THE PSYCHOLOGICAL IMPACT OF PARKINSON’S DISEASE
A critically important aspect of Parkinson’s disease is the psychological impact on the victims. The behavioral symptoms include mood changes, perception issues, and slowed cognition.
Caregivers need to know and understand these additional PD symptoms to be able to effectively support the person.
There is a long list of possible signs of depression. The depression can have two sources. The first is biochemical and caused by issues with the major neurotransmitters serotonin and dopamine. The second is the prognosis that comes with the disease. When a person hears that PD is a progressive degenerative disease that will eventually give them an unacceptable quality of life, depression is the result.
Symptoms of clinical depression in general:
Sad mood for two weeks or more.
Anhedonia Loss of feel pleasure and disinterest in life activities.
Weight changes (usually weight loss).
Sleep changes such as trouble falling asleep or waking up and not being able to fall back to sleep easily.
Activity changes such as wringing of the hands or general restlessness.
Feelings of worthlessness, guilt, or that they are a burden to those around them.
Trouble concentrating and making decisions.
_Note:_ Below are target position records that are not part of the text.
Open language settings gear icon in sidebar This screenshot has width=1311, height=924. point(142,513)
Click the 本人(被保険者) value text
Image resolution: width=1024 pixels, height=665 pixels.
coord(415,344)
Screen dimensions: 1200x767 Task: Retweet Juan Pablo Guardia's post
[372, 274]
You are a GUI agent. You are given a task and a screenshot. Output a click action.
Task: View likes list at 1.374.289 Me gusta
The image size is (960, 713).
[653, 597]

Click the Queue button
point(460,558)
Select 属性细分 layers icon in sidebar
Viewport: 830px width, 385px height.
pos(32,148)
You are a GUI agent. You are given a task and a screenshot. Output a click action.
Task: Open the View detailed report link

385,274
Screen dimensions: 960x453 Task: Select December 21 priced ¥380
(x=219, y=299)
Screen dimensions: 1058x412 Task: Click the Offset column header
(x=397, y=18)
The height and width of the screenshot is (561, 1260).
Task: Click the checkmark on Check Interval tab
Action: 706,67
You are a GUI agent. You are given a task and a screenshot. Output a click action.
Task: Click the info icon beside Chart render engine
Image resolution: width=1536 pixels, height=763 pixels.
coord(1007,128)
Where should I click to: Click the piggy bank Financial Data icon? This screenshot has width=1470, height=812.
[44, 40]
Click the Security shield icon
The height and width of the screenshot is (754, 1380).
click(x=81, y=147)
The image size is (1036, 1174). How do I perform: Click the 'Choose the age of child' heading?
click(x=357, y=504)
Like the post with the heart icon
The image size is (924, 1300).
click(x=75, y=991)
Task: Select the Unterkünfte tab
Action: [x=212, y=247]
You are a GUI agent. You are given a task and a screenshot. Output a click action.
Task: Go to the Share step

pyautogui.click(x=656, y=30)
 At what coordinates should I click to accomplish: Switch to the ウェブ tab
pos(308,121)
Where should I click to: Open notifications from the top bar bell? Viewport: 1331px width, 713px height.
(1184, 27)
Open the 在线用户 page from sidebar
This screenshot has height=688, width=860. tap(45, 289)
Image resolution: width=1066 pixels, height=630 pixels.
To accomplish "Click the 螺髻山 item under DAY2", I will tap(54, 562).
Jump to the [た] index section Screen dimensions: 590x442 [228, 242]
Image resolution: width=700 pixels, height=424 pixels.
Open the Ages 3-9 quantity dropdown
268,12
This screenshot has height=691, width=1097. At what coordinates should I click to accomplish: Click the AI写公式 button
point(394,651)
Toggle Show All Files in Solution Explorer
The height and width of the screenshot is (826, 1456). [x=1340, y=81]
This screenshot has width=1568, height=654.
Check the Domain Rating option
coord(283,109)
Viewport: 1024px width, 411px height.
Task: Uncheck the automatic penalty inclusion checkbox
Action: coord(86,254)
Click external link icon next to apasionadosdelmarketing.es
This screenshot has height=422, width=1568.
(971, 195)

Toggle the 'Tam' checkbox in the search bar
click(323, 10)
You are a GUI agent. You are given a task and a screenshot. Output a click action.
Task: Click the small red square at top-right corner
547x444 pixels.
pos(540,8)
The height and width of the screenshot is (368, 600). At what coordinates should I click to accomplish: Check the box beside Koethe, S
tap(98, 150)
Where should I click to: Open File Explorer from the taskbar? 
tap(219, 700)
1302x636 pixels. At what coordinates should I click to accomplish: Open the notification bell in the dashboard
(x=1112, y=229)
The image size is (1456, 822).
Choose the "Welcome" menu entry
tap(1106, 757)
They frequently give up reading.
Fatigue and/or loss of energy.
Recurrent thoughts of death and suicide. They say such things as, “Life is not worth living, I would be better off dead, I wish I could die in my sleep so I will not have to face tomorrow.”
Overlapping Depression Symptoms with PD
Appetite issues (food is tasteless and/or uninteresting).
Fatigue and little energy.
Flat affect and little expression of emotion.
Social withdrawal with the excuse that the symptoms embarrass them.
Dementia (apathy, memory issues, attention problems). Please note a significant difference here. They typically do not experience guilt, worthlessness, or that they are a burden to others.
About 50% of PD victims have depression symptoms and 20% have major depression. The incidence of depression is usually not reported to the caregiver and is under treated. Less than 1% tell their professional care giver of their depression.